__REQUIRED ACTION__
The answer consists solely of the listing's lines from the first through the line containing "Task: Uncheck Smart JSON Answer Splitting", each reproduced exactly.

*** Begin section ***

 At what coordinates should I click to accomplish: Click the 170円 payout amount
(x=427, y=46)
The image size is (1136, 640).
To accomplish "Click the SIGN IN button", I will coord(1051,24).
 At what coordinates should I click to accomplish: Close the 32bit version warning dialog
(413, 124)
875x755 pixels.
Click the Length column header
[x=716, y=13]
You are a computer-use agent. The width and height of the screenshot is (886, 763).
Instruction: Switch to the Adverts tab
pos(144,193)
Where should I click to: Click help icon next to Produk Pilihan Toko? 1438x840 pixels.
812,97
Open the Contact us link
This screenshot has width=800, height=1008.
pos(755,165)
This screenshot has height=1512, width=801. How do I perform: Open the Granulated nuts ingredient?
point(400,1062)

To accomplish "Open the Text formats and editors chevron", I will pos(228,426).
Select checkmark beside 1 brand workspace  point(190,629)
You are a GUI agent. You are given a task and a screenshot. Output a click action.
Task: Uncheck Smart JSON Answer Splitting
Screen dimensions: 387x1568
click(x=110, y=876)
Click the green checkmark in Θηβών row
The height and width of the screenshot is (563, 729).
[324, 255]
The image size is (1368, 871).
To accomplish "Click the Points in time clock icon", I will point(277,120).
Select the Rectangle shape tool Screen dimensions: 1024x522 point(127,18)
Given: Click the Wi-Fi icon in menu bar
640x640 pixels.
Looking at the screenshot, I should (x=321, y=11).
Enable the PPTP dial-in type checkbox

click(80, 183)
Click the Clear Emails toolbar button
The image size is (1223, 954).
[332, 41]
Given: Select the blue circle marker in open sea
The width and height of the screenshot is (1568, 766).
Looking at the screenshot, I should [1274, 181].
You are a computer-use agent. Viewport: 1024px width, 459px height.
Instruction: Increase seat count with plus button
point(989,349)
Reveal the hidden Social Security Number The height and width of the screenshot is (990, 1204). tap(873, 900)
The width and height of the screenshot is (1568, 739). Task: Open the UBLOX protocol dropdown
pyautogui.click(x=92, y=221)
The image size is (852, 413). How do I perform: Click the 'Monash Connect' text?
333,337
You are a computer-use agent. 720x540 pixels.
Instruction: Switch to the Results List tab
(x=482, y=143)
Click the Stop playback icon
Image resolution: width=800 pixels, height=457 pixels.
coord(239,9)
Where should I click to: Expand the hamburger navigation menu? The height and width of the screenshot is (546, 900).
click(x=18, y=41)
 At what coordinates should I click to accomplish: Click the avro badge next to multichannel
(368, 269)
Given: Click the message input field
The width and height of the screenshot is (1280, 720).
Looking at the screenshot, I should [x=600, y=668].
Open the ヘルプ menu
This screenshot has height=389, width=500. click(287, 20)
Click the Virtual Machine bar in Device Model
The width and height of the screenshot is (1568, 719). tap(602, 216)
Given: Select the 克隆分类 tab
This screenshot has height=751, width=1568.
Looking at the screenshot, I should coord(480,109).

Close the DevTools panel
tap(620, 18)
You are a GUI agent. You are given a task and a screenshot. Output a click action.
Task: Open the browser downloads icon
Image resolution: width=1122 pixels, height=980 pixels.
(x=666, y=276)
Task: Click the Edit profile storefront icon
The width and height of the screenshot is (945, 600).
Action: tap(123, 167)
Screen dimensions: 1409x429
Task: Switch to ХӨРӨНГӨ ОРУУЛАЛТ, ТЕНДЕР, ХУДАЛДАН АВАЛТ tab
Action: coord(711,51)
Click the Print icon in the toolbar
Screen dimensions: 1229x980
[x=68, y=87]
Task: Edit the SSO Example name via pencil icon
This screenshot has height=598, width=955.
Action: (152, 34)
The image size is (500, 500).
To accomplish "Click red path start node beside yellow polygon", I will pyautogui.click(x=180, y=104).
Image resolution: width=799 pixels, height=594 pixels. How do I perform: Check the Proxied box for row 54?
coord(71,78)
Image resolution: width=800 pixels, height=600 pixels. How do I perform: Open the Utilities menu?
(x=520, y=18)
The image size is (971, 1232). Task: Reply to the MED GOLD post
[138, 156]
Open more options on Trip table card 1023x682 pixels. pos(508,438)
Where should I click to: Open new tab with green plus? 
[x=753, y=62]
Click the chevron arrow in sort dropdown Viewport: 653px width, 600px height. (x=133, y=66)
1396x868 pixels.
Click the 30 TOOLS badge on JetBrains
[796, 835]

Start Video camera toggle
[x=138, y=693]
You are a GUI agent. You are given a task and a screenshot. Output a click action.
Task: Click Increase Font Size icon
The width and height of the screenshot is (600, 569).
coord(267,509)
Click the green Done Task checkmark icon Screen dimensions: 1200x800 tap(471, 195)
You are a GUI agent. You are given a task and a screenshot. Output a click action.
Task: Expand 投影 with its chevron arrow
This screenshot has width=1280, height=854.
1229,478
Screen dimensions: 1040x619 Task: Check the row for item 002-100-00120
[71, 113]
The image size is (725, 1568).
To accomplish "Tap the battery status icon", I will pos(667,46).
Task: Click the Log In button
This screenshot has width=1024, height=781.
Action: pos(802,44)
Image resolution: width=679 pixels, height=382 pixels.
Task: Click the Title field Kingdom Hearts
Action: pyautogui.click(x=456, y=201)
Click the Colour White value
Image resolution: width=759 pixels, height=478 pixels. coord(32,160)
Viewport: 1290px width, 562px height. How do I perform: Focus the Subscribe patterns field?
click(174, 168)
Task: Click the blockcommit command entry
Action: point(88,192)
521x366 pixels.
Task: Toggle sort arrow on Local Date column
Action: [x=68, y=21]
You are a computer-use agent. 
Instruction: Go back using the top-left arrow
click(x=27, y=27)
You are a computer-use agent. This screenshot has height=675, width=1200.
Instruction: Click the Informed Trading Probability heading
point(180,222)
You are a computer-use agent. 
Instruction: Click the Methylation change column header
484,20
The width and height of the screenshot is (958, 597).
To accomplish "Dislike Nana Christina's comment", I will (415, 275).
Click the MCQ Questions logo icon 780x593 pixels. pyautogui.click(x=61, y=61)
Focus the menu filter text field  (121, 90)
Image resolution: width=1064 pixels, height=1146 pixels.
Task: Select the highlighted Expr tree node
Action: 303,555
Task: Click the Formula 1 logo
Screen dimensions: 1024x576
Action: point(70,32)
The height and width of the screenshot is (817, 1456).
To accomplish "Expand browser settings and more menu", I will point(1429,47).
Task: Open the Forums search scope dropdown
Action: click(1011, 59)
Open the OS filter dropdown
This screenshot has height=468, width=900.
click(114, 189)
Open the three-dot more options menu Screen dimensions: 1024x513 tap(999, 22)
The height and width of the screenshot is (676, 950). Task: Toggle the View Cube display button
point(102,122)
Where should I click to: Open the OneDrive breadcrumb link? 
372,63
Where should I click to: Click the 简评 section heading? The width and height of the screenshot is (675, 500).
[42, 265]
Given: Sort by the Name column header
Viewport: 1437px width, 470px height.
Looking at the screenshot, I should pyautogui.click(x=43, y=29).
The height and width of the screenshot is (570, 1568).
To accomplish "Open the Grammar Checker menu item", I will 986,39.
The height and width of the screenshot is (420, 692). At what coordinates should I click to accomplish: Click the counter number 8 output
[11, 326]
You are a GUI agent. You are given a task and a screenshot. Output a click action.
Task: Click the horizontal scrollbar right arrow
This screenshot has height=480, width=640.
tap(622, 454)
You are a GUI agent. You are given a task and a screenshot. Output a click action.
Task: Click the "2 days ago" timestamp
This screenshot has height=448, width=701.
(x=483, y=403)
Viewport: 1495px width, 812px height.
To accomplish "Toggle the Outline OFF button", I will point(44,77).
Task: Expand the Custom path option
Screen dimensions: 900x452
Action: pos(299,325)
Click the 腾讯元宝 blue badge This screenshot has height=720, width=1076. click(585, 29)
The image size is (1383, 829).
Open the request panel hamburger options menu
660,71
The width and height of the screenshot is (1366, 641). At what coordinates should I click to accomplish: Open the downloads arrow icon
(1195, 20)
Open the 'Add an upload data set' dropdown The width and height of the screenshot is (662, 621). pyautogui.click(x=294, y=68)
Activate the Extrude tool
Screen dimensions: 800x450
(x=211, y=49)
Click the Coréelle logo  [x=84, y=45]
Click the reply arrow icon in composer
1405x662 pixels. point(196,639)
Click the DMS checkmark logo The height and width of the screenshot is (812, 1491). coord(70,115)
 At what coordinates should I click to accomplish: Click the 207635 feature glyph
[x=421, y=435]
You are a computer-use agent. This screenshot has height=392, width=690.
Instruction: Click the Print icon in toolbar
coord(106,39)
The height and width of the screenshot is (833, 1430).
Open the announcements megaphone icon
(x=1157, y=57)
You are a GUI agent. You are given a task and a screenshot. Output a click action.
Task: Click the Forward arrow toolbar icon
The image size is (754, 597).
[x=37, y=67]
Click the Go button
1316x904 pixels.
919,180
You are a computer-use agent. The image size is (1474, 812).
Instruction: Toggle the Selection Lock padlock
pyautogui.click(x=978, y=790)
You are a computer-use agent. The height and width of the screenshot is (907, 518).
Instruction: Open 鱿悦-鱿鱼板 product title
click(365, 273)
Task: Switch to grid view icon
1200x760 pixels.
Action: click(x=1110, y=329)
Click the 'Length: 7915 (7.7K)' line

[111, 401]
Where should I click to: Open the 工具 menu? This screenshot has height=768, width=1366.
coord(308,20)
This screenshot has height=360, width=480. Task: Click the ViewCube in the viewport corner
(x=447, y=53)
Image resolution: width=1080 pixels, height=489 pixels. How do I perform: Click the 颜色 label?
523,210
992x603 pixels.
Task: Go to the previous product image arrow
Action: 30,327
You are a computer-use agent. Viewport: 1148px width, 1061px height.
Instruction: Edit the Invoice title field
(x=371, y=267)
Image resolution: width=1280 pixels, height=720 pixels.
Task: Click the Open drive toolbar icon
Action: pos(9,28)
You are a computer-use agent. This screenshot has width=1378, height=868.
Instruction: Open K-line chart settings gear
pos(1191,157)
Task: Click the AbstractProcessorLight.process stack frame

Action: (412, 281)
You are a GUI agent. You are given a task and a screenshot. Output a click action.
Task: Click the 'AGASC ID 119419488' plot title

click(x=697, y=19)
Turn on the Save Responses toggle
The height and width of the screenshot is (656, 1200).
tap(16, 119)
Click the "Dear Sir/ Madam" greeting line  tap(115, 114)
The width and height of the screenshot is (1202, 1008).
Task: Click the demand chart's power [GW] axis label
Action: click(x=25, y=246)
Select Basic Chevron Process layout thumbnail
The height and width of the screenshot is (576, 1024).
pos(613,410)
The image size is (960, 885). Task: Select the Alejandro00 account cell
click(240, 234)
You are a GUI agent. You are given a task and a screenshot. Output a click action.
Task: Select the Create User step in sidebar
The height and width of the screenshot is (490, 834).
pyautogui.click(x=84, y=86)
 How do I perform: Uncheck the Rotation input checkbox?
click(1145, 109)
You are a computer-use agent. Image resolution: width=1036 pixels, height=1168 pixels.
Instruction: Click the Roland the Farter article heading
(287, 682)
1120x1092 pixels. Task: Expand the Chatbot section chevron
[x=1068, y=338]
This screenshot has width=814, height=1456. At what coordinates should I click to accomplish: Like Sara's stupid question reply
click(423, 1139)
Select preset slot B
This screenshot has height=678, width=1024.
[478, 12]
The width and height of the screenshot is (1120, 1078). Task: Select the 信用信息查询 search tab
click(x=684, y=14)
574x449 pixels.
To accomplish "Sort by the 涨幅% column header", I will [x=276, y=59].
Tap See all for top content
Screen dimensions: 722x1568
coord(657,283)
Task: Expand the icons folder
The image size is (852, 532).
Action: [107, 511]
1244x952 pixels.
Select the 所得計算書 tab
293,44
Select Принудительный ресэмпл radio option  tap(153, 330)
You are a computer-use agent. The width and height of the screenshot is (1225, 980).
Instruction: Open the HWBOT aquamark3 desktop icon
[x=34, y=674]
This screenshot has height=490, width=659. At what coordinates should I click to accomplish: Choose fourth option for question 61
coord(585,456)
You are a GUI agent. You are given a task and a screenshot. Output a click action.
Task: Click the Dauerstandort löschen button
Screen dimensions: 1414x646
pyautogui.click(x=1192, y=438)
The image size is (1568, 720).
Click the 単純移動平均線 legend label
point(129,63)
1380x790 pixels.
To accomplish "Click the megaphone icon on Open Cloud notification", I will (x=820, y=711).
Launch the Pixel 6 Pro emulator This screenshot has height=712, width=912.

*** End section ***

__PROBLEM SOLUTION__
 At what coordinates should I click to accomplish: Click the 170円 payout amount
(x=427, y=46)
The image size is (1136, 640).
To accomplish "Click the SIGN IN button", I will coord(1051,24).
 At what coordinates should I click to accomplish: Close the 32bit version warning dialog
(413, 124)
875x755 pixels.
Click the Length column header
[x=716, y=13]
You are a computer-use agent. The width and height of the screenshot is (886, 763).
Instruction: Switch to the Adverts tab
pos(144,193)
Where should I click to: Click help icon next to Produk Pilihan Toko? 1438x840 pixels.
812,97
Open the Contact us link
This screenshot has width=800, height=1008.
pos(755,165)
This screenshot has height=1512, width=801. How do I perform: Open the Granulated nuts ingredient?
point(400,1062)

To accomplish "Open the Text formats and editors chevron", I will pos(228,426).
Select checkmark beside 1 brand workspace  point(190,629)
You are a GUI agent. You are given a task and a screenshot. Output a click action.
Task: Uncheck Smart JSON Answer Splitting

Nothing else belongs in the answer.